In the field of non-covalent interactions, there has always been a great interest in finding the appropriate methodology to analyze bond energies and properties. There are multiple approaches; however, those based on symmetry adapted perturbation theory (SAPT) are interesting for two different reasons: quality of the interaction energy and how it is obtained. Total interaction energies are computed in SAPT as the sum of the electrostatic, repulsive, inductive and dispersive components. This provides enormous information about the intimate nature of intermolecular interactions.

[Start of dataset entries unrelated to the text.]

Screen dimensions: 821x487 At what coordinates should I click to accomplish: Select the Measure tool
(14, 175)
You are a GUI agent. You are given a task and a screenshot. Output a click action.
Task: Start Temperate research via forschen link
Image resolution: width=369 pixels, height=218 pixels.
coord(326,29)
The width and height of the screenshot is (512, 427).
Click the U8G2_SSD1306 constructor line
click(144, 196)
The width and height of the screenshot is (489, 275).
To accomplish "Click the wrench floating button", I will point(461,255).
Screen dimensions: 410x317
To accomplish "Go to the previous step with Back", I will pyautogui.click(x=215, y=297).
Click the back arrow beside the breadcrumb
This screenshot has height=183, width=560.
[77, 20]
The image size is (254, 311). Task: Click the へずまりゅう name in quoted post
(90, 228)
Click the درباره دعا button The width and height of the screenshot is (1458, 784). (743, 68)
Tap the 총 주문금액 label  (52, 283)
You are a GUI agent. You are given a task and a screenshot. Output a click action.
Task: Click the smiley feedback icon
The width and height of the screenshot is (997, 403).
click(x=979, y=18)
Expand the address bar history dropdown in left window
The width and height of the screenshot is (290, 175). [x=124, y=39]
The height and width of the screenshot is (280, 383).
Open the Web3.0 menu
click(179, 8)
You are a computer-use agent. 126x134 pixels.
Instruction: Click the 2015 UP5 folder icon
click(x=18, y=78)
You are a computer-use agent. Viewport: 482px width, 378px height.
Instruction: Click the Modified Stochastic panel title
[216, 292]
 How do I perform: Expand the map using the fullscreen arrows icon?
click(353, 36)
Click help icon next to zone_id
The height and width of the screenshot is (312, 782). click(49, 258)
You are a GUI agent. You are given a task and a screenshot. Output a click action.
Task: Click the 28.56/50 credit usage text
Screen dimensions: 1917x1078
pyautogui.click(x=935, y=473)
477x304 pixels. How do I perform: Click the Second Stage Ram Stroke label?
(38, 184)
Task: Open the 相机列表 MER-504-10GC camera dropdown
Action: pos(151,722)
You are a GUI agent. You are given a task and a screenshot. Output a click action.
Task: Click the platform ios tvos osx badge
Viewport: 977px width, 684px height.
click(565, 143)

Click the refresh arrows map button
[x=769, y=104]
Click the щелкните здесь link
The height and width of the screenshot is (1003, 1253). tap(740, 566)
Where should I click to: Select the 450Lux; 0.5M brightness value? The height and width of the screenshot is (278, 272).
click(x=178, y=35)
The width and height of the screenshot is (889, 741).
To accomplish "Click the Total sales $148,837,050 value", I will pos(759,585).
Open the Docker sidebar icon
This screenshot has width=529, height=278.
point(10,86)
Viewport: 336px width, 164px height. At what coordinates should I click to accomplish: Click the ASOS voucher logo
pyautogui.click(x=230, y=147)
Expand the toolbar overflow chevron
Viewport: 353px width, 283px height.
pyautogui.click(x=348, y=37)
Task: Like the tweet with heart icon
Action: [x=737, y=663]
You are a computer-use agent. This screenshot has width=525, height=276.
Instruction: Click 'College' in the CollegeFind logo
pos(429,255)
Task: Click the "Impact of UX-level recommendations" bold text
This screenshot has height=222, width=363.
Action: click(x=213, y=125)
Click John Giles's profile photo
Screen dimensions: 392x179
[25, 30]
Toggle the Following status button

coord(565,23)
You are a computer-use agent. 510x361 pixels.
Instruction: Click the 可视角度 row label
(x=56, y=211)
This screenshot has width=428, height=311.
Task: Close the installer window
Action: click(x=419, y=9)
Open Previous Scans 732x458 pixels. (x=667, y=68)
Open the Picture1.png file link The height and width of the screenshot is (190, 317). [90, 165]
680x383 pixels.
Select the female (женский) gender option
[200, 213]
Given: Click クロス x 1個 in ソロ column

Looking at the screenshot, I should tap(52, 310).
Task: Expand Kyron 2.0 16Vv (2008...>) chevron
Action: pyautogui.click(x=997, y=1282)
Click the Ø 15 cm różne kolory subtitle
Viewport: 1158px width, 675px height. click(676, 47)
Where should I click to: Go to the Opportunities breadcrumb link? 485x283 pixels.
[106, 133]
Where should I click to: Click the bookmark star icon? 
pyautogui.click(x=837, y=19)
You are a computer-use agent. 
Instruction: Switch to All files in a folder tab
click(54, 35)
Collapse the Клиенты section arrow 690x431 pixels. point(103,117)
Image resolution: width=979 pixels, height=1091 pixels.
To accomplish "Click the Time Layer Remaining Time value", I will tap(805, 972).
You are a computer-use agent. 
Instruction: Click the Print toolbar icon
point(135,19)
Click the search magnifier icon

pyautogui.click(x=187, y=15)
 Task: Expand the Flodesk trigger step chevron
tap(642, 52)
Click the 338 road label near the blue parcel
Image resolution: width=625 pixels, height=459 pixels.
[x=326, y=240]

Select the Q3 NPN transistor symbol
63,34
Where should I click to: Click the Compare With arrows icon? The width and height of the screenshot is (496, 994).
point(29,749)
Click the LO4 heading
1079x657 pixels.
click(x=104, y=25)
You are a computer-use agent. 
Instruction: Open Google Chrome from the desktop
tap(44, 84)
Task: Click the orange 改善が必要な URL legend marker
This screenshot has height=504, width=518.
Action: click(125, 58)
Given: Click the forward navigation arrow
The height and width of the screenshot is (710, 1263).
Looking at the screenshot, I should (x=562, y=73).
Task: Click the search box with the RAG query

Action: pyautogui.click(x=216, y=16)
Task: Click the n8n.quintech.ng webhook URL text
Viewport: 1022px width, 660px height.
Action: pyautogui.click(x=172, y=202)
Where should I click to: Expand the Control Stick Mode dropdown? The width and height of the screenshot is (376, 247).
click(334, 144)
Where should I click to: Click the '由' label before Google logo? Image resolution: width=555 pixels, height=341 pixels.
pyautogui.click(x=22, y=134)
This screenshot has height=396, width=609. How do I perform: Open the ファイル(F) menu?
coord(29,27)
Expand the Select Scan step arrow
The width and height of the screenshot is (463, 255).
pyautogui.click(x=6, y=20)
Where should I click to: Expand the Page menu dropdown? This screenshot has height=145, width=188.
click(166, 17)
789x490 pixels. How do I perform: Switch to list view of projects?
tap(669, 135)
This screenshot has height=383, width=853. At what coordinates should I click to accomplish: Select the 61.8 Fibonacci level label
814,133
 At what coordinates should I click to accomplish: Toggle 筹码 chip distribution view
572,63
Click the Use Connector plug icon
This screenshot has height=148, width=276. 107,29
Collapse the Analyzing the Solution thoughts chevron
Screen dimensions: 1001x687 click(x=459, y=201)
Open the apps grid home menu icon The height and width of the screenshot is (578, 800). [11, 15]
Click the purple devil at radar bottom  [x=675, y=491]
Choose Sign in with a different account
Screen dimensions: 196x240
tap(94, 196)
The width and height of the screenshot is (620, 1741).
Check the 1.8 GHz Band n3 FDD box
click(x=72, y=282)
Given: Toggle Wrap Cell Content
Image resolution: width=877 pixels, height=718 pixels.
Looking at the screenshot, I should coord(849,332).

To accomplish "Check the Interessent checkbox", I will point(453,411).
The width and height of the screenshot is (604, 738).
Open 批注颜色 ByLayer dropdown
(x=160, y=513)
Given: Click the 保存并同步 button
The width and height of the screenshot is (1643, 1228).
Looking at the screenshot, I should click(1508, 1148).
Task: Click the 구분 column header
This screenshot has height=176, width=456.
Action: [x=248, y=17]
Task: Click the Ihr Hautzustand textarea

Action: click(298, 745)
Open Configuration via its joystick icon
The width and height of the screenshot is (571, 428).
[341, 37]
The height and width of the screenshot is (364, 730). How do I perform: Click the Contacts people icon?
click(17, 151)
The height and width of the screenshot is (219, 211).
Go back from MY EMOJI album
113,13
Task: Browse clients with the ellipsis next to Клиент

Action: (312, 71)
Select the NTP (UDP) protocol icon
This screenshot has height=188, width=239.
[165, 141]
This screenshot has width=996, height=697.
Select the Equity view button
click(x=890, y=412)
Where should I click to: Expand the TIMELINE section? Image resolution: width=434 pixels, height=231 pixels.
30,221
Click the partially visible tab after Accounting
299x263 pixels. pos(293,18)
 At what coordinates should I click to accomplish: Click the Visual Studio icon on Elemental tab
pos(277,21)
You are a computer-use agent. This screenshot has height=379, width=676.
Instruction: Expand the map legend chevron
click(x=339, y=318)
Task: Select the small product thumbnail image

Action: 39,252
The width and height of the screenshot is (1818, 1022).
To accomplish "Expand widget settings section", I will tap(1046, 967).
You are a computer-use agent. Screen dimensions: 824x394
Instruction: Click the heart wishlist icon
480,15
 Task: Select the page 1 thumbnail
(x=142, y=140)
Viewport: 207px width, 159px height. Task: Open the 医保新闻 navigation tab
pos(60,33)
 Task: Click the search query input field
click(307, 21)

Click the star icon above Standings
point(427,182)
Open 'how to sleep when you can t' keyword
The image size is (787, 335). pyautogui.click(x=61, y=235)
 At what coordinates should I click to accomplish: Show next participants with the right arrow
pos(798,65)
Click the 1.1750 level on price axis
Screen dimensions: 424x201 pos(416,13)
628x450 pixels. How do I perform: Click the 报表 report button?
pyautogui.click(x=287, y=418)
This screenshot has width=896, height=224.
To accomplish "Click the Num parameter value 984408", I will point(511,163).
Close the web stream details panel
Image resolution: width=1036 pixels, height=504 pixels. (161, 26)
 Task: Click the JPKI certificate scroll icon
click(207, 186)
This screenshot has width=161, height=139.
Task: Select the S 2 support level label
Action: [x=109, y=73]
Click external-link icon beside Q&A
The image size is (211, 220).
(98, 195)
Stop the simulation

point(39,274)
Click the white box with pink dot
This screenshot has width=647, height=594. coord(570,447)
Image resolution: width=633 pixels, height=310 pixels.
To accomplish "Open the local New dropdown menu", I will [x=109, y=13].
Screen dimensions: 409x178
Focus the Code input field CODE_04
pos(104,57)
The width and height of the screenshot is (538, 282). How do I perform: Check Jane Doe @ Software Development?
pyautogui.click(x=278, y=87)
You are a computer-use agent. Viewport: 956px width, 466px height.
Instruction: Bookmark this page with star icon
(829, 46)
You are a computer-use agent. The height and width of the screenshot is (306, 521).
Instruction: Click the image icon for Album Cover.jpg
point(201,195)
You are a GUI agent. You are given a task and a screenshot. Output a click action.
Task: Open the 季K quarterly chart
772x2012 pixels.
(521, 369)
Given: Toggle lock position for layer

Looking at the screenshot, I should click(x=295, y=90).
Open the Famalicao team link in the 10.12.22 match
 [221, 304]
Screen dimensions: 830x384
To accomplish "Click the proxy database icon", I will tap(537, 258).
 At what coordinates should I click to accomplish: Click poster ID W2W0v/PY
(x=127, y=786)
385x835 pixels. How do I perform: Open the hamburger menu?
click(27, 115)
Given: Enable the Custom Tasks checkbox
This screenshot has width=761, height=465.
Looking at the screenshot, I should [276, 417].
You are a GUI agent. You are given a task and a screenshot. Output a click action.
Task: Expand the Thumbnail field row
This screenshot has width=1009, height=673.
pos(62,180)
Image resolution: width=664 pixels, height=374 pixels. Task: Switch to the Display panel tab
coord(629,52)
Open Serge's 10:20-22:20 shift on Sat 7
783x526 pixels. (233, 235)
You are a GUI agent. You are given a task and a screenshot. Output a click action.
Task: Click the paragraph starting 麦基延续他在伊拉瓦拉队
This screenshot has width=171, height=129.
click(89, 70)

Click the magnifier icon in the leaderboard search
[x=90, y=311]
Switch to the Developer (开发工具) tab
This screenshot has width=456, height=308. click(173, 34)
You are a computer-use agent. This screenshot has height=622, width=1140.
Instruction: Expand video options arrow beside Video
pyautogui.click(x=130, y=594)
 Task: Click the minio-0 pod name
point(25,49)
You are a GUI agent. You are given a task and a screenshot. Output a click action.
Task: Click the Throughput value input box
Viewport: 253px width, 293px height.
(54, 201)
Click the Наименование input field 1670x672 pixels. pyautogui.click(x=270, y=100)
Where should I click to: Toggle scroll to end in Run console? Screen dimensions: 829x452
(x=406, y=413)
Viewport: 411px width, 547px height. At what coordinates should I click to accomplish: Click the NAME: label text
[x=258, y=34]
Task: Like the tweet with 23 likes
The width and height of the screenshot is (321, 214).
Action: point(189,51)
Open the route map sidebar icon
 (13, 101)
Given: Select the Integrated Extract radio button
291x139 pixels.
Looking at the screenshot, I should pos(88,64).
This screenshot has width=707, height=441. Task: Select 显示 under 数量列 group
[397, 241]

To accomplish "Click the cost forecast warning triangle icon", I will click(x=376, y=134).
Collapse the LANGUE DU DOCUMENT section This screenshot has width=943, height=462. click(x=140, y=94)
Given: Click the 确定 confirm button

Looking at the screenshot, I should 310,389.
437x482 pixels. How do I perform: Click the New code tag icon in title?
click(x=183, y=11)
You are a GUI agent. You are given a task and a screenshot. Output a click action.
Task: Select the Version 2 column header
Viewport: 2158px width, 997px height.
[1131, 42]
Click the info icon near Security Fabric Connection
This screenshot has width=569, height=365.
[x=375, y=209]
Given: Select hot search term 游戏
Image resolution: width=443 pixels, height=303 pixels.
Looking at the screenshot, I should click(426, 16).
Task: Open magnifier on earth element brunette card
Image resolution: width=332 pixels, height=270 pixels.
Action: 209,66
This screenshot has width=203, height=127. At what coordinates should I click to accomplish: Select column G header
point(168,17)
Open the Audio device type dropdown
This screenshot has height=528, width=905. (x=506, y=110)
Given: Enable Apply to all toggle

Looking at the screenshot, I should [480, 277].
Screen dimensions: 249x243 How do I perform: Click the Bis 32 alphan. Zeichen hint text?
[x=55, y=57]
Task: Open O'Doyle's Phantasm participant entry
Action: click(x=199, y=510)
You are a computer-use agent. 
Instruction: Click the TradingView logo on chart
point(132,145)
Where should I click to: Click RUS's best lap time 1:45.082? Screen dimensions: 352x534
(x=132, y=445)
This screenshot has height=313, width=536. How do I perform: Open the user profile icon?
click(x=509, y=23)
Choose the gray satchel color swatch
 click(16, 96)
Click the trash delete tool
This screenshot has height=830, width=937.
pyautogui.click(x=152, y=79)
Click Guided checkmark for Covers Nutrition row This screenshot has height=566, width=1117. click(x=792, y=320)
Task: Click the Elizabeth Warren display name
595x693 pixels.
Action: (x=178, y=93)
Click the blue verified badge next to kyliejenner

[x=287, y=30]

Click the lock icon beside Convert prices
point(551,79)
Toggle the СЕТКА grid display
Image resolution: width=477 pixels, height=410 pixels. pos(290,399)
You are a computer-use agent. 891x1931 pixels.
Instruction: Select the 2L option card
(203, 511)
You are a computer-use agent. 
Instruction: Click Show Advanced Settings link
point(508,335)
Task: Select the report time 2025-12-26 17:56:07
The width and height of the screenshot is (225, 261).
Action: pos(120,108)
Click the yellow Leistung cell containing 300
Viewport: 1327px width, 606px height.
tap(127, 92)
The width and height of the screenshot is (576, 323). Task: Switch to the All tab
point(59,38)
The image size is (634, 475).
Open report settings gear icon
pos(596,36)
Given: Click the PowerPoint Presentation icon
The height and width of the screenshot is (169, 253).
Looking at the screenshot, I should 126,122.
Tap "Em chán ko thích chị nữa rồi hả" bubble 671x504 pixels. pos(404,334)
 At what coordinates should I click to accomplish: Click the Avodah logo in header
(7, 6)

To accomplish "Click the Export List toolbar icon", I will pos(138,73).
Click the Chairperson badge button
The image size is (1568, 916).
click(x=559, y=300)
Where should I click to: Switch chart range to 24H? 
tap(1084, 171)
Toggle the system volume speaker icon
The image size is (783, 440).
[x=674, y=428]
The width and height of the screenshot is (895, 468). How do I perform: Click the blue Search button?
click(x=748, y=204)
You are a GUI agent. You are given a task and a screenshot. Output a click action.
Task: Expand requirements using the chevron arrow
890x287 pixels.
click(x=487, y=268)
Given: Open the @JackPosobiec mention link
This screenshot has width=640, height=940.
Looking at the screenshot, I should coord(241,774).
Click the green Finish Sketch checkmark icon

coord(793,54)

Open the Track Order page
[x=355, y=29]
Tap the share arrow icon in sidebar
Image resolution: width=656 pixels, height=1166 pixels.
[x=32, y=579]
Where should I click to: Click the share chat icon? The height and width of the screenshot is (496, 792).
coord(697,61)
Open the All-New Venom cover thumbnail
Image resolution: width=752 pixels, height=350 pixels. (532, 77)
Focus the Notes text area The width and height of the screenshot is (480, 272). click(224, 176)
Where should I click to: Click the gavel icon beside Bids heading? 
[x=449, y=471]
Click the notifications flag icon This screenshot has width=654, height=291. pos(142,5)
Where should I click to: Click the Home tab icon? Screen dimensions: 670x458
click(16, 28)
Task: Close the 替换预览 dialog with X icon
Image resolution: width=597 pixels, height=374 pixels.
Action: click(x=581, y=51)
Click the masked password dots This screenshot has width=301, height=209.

The performance of a variety of symmetry adapted perturbation theory (SAPT) methods for describing non-covalent interactions has been tested in several studies. The appropriate level depends to a certain degree on the nature of the interaction and the nature of the database, however, there is a methodological combination that can be considered as a reference. The SAPT2+(3)δMP2 truncation combined with the aug-cc-pVTZ basis set offers an outstanding performance for the majority of non-covalent complexes. This methodology produces interaction energies of excellent quality with low relative errors and little error spread so it can be adopted as a methodology to obtain reference energies for most applications of interest in chemistry and biochemistry. The problem that SAPT2+(3)δMP2/aug-cc-pVTZ faces is the computational resources demanded. These requirements grow enormously with size so that it soon becomes unfeasible for most systems of interest in biochemistry.

When the computational cost is prohibitively high it has been suggested the use of SAPT2+ level in combination with the jun-cc-pVDZ basis set. This methodology is known to give remarkable results at a reduced computational cost.

In this work, the goodness of the SAPT2+ methodology to produce interaction energies of non-covalent systems is explored using the so-called blind database. This database consists on a set of dimers bearing different type of interactions at equilibrium and non-equilibrium distances. Likewise, the SAPT2+/jun-cc-pVDZ methodology is employed to describe a set of prototypical interactions found in biochemical systems involving sugars, proteins and nucleic acids.